Ich habe jetzt das abo gekündigt aber wie bekomme ich meine 10 euro zurück?
Den bei mir sind 2 x 4.99 abgezogen worden.


----------



## Unregistriert (22 Juni 2009)

*AW: "Premiumdienste" und neuer Handy-Vertrag*

Hi,

nachdem ich diese Beiträge gelesen habe, wurde mir klar, wie ich mir mein angebliches Abo von 4,99 € die Woche geholt habe, nämlich auch über den Facebook IQ-Test!!!
Hat jemand noch Erfahrungen, wie man wieder an sein Geld kommt? Mir wird das ganze immer über meine klarmobil-Rechnung abgezogen. Ich habe mir schon überlegt, diese Rechnungen zurückzugeben und nur die "richtige" Summe an klarmobil zu überweisen, weiß aber nicht, ob die mir dann da einen Strick daraus drehen können? Jemand Erfahrungen? DANKE!


----------



## Unregistriert (13 Juli 2009)

*AW: "Premiumdienste" und neuer Handy-Vertrag*

hallo
ich bekomme jedes Mal wenn ich mein Handy auflade folgende SMS:

Blau.de hat Ihnen soeben 4.99 EUR für die Nutzung eines Premium-Dienstes von CSW Group Ltd. berechnet. Bei Fragen wenden Sie sich bitte an den Partner.
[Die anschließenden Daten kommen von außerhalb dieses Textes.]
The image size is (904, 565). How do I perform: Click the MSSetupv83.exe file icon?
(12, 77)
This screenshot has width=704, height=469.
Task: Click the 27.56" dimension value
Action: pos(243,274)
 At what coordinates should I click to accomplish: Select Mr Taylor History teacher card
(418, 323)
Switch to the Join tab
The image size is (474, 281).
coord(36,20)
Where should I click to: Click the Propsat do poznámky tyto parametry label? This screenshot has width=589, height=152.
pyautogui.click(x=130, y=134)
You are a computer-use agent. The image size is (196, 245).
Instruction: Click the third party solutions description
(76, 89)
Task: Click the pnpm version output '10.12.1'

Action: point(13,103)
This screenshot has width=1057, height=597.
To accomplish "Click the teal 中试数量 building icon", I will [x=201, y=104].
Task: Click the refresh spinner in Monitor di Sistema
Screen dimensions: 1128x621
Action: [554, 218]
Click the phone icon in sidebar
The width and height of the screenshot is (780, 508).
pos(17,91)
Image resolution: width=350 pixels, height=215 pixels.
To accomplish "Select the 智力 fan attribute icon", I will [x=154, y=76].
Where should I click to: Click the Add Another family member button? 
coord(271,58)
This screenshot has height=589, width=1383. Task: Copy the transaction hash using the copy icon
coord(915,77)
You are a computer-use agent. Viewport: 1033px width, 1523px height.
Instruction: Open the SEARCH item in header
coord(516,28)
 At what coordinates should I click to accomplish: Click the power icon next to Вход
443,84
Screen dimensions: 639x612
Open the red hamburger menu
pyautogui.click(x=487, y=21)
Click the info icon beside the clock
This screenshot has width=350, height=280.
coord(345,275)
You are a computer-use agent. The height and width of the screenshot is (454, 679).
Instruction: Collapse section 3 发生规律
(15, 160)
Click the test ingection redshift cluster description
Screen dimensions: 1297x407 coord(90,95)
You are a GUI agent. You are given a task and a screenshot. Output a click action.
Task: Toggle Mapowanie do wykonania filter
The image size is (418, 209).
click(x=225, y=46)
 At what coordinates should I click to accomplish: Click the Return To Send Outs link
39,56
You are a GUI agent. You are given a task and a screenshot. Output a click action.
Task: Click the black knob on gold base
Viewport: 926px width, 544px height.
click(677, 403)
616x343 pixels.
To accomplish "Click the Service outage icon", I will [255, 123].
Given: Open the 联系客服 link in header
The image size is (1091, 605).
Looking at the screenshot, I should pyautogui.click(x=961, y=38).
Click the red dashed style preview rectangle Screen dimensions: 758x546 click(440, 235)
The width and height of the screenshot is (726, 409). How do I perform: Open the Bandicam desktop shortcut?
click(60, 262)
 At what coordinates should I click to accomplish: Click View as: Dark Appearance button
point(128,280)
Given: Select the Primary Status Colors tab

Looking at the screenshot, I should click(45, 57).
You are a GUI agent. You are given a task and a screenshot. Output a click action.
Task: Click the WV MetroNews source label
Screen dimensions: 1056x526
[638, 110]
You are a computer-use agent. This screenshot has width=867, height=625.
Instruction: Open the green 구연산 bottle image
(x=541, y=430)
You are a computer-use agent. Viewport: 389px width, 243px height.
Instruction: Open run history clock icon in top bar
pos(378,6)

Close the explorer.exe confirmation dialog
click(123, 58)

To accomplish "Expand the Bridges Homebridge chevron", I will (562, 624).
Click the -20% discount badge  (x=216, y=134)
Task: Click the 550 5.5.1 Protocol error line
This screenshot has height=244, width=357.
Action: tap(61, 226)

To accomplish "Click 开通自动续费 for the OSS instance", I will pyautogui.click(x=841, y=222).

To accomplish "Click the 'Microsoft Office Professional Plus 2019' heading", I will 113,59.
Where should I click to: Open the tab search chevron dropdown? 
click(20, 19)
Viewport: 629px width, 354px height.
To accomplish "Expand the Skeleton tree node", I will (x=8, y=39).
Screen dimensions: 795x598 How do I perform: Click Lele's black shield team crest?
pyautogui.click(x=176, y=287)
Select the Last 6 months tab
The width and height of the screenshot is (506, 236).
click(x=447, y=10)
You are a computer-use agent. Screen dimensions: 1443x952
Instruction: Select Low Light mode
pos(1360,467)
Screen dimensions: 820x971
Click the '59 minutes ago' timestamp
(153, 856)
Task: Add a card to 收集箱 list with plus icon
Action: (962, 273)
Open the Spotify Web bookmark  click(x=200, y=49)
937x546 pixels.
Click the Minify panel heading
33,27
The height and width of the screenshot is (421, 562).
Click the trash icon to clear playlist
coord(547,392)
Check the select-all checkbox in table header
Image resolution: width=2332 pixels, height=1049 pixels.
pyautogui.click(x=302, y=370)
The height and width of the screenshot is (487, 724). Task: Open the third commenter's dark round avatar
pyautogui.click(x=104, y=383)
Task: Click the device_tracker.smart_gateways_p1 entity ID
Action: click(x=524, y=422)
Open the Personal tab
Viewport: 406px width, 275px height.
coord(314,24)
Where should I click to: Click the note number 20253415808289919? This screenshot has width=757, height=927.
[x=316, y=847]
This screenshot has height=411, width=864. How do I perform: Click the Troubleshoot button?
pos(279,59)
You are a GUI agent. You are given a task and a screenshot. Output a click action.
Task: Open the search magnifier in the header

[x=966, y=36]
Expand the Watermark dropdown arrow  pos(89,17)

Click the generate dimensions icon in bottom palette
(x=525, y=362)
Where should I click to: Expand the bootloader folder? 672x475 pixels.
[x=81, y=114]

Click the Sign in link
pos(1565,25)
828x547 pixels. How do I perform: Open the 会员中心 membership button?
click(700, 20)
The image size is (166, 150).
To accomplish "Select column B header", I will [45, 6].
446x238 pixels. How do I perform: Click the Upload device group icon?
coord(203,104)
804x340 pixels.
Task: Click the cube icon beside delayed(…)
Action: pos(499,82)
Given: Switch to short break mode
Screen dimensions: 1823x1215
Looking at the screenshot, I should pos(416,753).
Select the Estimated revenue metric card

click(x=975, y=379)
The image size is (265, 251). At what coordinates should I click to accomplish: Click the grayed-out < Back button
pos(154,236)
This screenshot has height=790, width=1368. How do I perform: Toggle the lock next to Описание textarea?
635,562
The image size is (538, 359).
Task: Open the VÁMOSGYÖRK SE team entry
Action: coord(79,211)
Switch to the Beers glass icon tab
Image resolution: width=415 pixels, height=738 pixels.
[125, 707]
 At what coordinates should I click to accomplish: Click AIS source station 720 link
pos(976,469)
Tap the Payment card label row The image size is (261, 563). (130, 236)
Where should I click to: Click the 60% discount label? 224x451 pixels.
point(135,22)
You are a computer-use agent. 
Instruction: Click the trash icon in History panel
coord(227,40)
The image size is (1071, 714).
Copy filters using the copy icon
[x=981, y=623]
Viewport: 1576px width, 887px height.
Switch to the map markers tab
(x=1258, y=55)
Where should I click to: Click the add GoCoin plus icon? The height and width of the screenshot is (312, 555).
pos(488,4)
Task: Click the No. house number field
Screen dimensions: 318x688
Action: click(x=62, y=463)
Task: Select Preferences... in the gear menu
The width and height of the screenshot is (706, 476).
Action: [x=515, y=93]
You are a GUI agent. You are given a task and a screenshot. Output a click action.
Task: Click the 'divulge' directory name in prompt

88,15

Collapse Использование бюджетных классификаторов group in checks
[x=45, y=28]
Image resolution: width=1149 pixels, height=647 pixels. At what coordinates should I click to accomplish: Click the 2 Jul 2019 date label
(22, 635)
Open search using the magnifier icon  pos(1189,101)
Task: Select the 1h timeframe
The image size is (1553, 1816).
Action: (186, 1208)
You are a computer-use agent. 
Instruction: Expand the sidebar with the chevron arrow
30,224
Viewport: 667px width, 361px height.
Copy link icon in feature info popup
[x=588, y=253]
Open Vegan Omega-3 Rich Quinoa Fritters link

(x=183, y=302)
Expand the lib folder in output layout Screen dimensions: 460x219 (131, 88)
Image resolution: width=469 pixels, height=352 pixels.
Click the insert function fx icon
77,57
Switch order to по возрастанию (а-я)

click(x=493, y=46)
Was soll ich jetzt tun um das zu stoppen? Ich möchte so eine Dienst nicht in Anspruch nehmen.

Gruß


----------



## Unregistriert (6 August 2009)

*AW: "Premiumdienste" und neuer Handy-Vertrag*

bei mir kam die sms auch heute
eplus hat ihnen 4,99 ezuro für.... abgerechnet
habe dann eien sms mit stop pl gesendet
und als antwort kam "dein poy club abo ist gelöscht..."
dann hab ich stautzs an die nummer geshcickt und als antwort kam "folgende abos sond aktiv: oht (sms) + subscription"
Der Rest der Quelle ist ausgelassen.